Headlong Into The Abyss

 

In winter the view from this spot is really rather pleasant. Without the leaves on the trees it’s possible to see the river at the bottom of this slope, meandering off into the distance. In the fullness of time I want to put some National Trust type informal steps through here, giving us better access to the woodland. But in a garden of steep slopes this one could yet be the steepest. Ordinarily in summer this ravine is choc-a-block with weeds and brambles almost as a tall as me. Recently this middle section of it has seen the benefit of a visit from Mike and his strimmer.

It’s one of those areas of the garden which, in spite of its proximity to the house and us walking past it at least once every day, remains firmly on next year’s list. Or rather.. it did. And with countless other projects on the go right now I need another one like I need a hole in the head.

 
 

 

The view back up the ravine, from about half way down.

When I look at this just two words come to mind. Oh shit. Low Maintenance!

 

I’d always envisaged that one day I’d create a shrubbery down here. Plants that could pretty much look after themselves and over time would spread their limbs to exclude light from the soil and ultimately, if I was really lucky, save me the job of weeding. It seemed like a plan. Especially when it was always next year’s plan. But then along came COVID-19 (I can blame that for everything now can’t I?) and with it an even grander plan: to rescue the raised beds from the plant dumping ground they’d become and restore them to their original purpose as a productive kitchen garden.

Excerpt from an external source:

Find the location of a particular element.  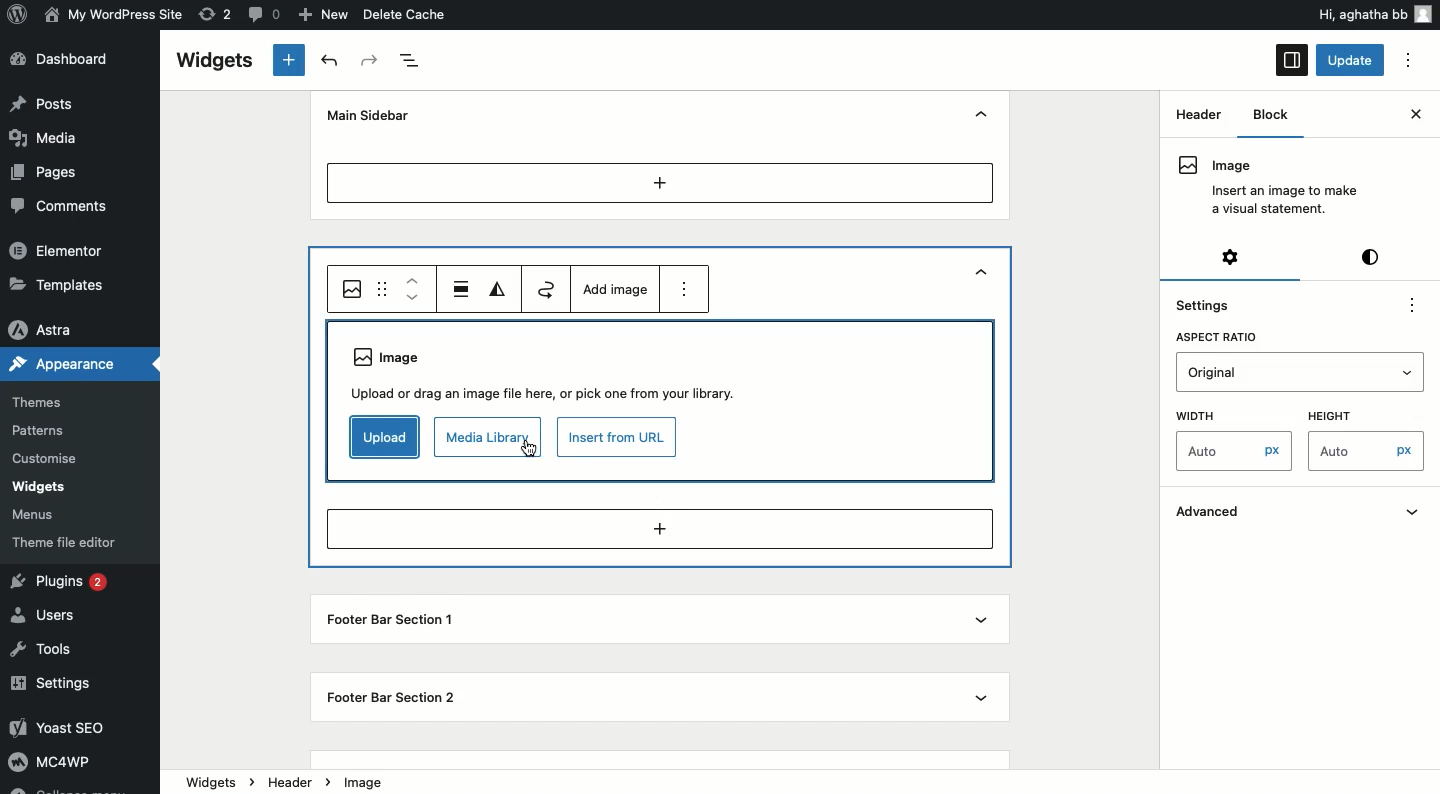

And all the time I was shifting the ‘easy’ perennials across to the new terraces and replacing them with salad leaves it was all going swimmingly thank you very much. Except that the nearer I came to the far end of the first bed the larger became the elephant in this outdoor room. Shrubs. Left to linger in the raised bed far too long because they had nowhere else to go.

 
 

Hydrangea paniculata 'Wim's Red'

 

Hydrangea paniculata ‘Wim’s Red’. The white phase precedes the gradual fading to red.

It may yet forgive me. Still a certain droopiness to the leaves, understandable I suppose if your roots are wrenched from their established home on a warm day in the middle of June. It would be a crying shame if it doesn’t make it though, covered as it is in blooms. We brought as much soil as possible along with us, making it heavy to lift and extremely awkward to align to the right position in its new hole.

 
 

 

L to R: Just visible behind the low hedge, Hydrangea paniculata ‘Wim’s Red’; centre, ex raised bed Hamamelis mollis ‘Jermyns Gold’; right, Molinia caerulea ‘Transparent’; and just below the molinia, ex raised bed Crinodendron hookerianum. It was nice to find the molinia again, one of the few original plants still surviving in this spot. Entirely smothered as it was by brambles it hasn’t emerged in the best of shape. Much the same could be said of my arms.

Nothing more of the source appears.